In fact, the problem of observing higher MDC compared to MID also appeared in our early anchor results, except for Symptom 1. Nevertheless, differences between the two sets of values are of lesser magnitude (Figure 1). These findings echo recent studies which showed how variations in sample characteristics and analysis methods contributed to large differences in minimally important change values [30]. Given the current emphasis in using anchor based method for establishing MID [22, 23, 30], a tentative conclusion based on early anchor MID values is preferred. However, as we were unable to estimate MID for Activity domain scores, the corresponding MDC value (0.702) may be used as a preliminary estimation.

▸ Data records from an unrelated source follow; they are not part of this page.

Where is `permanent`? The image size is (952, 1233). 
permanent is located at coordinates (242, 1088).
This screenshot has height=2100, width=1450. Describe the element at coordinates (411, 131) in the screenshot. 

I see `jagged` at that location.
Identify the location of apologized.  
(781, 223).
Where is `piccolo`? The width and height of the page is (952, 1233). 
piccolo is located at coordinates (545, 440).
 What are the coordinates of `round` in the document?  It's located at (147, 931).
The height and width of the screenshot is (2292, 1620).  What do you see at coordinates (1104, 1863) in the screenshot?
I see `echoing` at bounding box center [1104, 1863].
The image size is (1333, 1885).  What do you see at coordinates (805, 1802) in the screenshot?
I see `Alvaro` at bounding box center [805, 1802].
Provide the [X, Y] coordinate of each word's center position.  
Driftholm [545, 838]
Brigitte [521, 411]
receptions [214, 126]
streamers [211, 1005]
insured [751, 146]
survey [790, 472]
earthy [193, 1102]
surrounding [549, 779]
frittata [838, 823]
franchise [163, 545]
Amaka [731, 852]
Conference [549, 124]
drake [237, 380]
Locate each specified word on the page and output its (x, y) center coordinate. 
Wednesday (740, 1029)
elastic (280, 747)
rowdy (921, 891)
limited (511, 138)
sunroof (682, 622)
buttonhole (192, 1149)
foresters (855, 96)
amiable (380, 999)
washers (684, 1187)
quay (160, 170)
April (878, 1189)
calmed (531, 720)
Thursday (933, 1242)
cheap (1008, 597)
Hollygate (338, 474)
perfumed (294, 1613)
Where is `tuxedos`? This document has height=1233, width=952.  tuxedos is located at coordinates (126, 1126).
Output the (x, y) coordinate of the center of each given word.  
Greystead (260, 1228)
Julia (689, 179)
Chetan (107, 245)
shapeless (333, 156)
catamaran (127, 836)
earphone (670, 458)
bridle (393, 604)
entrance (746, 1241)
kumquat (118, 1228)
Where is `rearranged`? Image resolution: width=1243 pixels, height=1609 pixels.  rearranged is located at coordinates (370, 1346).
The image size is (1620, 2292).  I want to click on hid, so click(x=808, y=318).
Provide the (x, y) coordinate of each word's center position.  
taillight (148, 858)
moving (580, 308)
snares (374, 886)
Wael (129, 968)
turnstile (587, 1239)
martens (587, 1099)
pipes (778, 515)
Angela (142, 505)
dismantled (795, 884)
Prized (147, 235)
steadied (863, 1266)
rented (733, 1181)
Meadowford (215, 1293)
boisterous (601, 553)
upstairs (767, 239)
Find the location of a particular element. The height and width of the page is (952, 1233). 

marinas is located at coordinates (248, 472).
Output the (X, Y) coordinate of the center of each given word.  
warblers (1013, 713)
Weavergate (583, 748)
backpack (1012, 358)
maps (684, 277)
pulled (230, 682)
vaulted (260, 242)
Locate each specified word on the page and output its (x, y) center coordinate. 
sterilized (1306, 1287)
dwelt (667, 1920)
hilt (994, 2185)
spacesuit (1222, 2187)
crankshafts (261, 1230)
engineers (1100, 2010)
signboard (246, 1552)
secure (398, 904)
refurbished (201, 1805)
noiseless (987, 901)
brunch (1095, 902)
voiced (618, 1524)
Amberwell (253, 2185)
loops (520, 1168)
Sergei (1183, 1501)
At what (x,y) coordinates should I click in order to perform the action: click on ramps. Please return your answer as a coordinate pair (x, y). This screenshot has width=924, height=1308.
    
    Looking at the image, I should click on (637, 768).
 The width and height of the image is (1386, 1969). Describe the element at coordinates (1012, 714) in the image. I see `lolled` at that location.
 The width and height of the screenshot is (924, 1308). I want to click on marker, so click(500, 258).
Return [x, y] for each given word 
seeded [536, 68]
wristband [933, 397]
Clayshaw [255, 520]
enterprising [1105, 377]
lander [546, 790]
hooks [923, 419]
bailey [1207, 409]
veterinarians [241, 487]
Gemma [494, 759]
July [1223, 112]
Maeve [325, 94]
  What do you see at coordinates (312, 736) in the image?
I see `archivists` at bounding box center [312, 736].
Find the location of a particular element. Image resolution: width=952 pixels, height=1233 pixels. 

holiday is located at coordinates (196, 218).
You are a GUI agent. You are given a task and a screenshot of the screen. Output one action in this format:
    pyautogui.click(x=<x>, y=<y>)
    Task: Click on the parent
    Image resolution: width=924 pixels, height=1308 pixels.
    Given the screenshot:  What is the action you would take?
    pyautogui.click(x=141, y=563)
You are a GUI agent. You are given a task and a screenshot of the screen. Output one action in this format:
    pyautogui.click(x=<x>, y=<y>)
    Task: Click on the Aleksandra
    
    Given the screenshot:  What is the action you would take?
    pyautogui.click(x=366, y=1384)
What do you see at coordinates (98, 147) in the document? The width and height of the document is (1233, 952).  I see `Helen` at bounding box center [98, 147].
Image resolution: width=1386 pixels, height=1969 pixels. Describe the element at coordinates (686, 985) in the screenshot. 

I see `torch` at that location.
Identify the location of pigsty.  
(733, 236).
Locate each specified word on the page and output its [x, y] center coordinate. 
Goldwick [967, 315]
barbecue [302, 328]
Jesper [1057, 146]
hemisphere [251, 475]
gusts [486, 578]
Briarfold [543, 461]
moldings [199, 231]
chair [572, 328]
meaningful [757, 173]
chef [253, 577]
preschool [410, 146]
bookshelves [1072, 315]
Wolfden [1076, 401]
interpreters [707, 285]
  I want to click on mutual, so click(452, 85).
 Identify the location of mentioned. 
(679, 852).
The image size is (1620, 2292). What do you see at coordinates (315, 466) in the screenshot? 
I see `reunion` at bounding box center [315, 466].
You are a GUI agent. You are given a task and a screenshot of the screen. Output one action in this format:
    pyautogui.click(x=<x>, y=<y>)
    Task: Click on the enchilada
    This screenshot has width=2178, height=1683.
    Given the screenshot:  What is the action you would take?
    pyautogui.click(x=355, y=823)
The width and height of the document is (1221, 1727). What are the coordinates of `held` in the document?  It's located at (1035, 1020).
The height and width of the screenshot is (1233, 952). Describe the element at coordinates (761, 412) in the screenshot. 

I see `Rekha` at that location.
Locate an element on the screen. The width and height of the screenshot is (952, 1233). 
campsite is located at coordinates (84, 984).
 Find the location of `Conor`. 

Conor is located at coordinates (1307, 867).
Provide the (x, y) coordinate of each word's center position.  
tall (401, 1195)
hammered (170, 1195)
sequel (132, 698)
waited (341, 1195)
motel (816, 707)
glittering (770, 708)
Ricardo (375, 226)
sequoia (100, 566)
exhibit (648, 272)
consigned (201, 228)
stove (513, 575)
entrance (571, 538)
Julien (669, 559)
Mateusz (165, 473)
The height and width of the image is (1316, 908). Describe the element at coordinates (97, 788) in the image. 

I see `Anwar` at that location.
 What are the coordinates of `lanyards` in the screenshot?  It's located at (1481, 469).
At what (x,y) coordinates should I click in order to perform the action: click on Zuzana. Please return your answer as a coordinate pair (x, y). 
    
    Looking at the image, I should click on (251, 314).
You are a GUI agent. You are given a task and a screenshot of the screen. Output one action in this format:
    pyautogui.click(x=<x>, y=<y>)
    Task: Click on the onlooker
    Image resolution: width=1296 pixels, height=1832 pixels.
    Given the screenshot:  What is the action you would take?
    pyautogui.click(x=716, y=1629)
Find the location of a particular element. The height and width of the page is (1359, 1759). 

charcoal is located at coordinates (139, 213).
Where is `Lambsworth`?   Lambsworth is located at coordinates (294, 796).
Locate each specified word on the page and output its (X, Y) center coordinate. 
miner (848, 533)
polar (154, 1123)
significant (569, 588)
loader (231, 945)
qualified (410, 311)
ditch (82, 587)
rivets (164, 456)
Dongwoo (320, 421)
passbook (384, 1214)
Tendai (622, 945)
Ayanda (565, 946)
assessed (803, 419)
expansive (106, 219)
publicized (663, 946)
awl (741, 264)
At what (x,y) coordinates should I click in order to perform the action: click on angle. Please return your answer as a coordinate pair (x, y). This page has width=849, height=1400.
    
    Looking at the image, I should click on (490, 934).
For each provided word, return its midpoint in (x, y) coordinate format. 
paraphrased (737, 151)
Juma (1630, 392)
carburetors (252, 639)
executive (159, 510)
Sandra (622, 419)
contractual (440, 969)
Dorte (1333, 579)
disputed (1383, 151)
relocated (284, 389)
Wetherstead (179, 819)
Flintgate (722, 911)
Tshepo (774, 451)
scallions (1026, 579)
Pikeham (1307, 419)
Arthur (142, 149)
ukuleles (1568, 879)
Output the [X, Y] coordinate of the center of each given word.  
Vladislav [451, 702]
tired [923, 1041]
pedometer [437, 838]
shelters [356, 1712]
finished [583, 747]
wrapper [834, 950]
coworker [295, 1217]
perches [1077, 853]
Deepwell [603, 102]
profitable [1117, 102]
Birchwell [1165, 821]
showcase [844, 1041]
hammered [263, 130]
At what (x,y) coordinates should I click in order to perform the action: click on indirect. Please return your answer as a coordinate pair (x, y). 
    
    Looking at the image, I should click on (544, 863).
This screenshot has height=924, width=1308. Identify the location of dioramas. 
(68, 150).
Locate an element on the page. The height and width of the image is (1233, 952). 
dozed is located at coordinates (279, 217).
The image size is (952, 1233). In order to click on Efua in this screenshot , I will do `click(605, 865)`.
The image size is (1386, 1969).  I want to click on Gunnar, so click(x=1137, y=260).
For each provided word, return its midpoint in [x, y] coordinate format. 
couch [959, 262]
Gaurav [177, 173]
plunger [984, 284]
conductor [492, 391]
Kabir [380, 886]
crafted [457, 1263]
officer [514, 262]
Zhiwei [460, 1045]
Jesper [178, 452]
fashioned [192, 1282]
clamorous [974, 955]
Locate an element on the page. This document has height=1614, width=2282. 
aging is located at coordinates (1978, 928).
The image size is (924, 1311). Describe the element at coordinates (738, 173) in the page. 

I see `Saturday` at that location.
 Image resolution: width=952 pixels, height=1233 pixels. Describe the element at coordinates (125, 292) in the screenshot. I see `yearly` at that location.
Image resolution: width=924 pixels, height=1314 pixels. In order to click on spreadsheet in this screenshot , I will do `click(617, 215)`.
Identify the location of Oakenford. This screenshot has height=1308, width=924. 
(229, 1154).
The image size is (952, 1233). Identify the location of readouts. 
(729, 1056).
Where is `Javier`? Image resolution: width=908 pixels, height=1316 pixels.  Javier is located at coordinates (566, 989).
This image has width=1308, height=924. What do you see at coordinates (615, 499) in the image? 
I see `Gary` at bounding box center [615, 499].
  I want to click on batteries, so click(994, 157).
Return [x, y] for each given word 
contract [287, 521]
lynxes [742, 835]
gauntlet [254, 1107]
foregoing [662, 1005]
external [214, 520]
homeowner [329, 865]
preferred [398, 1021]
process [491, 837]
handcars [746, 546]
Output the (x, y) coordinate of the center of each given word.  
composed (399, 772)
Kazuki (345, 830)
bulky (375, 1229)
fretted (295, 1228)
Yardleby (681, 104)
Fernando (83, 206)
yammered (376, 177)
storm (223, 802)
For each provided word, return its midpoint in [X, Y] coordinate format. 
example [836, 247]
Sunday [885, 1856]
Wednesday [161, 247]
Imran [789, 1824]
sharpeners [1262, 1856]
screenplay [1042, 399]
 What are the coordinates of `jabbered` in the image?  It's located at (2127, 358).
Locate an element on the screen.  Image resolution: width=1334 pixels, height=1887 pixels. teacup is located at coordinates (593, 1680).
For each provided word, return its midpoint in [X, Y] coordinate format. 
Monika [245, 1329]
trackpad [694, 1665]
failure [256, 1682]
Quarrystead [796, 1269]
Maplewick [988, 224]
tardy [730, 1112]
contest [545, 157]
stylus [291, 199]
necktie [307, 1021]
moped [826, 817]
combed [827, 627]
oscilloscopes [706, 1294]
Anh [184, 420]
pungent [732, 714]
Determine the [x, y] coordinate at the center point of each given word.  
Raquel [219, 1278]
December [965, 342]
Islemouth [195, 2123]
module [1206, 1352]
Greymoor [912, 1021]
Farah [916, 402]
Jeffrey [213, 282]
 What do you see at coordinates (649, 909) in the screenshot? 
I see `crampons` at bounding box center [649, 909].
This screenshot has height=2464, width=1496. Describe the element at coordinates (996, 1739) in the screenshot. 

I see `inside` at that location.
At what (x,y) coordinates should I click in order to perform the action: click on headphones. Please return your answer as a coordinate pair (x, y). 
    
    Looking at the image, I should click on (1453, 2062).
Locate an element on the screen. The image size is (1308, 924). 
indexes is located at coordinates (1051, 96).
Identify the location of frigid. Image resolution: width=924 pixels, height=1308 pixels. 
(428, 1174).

Previous clinical studies using MYMOP as an outcome measure [15, 31] have made no explicit discussion on MID, but gauged treatment effect size by referencing to conventional standard of mean change size typical for a seven points instrument (small change > 0.5; moderate change > 1.0, large change > 1.5) [32]. It is obvious that our tentative MID values are not compatible to this convention uniformly. While the MID for Profile score (0.516), Symptom 1 (0.894) and Symptom 2 (0.580) all resembled to the conventional small change threshold, MID for Wellbeing (0.263) was substantially lower. The question of why patients were attaching a lower expectation on Wellbeing as compared to Symptom 1 and 2 may partly be answered by our sample characteristics. As we exclusively enrolled patients with reported symptoms in the past 14 days, all included patients had an explicit intention in receiving treatments on specific symptoms. Thus, the relative importance of enhancing wellbeing could have been ranked lower when compared to that of alleviating the main symptoms. In view of such variations in patient expectations, further research is needed to examine the legitimacy of calculating CMYMOP Profile score by averaging item scores with equal weighting.

Limitations of this study

This study has several weaknesses. First, we did not perform a test-retest reliability assessment due to difficulties in encouraging patients to repeat CMYMOP within a short period of time. This inhibited us from estimating MDC values using alternative methods like standard error of measurement (SEM) calculation, which is less dependent on data distribution[33, 34]. Second, our patient perceived change question (anchor question) focused on global rating and thus ignored changes in specific CMYMOP items. In other words, our anchor question assumed all CMYMOP items to improve or deteriorate in the same directions, and the validity of this assumption requires further evaluation. Third, the response rates at 4th week follow up were mediocre and potential non-response bias cannot be ruled out. Forth, we adopted a dual approach of data collection by using both face to face and telephone interviews at follow ups. The effect of such variation on data quality requires further assessment, in which this would mandate an independent study with sufficient sample size that allows reliable comparison between the data collected by the two approaches. Finally, in response to our pilot results, we have changed the time frame of reference from the original "past 7 days" to "past 2 weeks" at follow, so as to facilitate our samples' understanding on the items. Similarly, a rigorous comparison is needed to assess the effect of such changes on the results.

Conclusions

A Chinese version of MYMOP is developed using standard cultural adaptation methodology. In a CM clinical setting, CMYMOP is a valid and responsive instrument in capturing patient centred clinical changes within 2 weeks. Tentative MID values for Profile score ranged from 0.52 to 0.56. Further researches are warranted (1) to estimate Activity item MID, (2) to assess the test-retest reliability of CMYMOP, and (3) to perform further MID evaluation using multiple, item specific anchor questions.